WORK INSTRUCTIONS
Switch "screenshot" to "image" in the rows running from the line that contains "is (1280, 720)." through the last row, both ends included. Write out those lines again with nothing else altered.

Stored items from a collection
§
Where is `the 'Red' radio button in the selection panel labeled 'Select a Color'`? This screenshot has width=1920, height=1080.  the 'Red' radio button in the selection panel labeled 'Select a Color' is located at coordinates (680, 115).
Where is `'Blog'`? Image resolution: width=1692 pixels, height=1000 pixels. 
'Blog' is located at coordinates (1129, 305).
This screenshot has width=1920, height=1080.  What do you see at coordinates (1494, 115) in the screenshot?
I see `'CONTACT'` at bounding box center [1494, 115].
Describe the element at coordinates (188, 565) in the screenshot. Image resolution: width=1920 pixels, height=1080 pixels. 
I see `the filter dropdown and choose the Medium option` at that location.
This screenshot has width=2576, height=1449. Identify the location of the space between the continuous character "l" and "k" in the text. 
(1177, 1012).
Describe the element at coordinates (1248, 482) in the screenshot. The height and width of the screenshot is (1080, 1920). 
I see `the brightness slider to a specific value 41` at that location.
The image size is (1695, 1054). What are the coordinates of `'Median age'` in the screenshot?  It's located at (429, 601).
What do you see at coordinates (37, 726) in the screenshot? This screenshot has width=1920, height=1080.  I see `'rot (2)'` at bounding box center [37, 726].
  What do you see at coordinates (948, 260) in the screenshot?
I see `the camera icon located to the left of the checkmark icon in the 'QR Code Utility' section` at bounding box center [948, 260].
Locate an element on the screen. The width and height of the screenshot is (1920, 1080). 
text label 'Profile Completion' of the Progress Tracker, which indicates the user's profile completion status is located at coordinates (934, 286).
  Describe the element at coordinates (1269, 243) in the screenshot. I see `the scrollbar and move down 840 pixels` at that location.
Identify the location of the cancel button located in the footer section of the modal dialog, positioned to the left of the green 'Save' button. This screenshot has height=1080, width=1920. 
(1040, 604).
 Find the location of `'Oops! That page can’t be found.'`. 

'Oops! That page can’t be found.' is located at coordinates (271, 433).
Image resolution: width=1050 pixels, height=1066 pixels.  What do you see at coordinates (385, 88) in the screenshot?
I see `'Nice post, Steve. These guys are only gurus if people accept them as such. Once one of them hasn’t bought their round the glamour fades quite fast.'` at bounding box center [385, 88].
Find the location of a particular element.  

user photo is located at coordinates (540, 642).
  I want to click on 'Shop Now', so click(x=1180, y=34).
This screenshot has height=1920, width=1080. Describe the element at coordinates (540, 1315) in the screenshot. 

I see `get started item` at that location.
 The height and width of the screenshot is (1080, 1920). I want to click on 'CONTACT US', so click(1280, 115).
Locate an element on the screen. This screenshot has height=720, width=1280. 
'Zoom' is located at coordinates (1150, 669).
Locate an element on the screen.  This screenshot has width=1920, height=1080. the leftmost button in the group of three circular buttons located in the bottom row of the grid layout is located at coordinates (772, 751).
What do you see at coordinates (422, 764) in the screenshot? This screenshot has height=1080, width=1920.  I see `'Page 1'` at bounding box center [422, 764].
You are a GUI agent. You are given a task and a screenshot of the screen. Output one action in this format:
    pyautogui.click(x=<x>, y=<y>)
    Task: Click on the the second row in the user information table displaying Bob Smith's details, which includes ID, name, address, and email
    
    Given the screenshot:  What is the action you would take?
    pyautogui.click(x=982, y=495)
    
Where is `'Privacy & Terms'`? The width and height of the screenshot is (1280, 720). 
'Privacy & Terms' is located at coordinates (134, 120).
§
EXPECTED ANSWER
Where is `'Privacy & Terms'`? The width and height of the image is (1280, 720). 
'Privacy & Terms' is located at coordinates (134, 120).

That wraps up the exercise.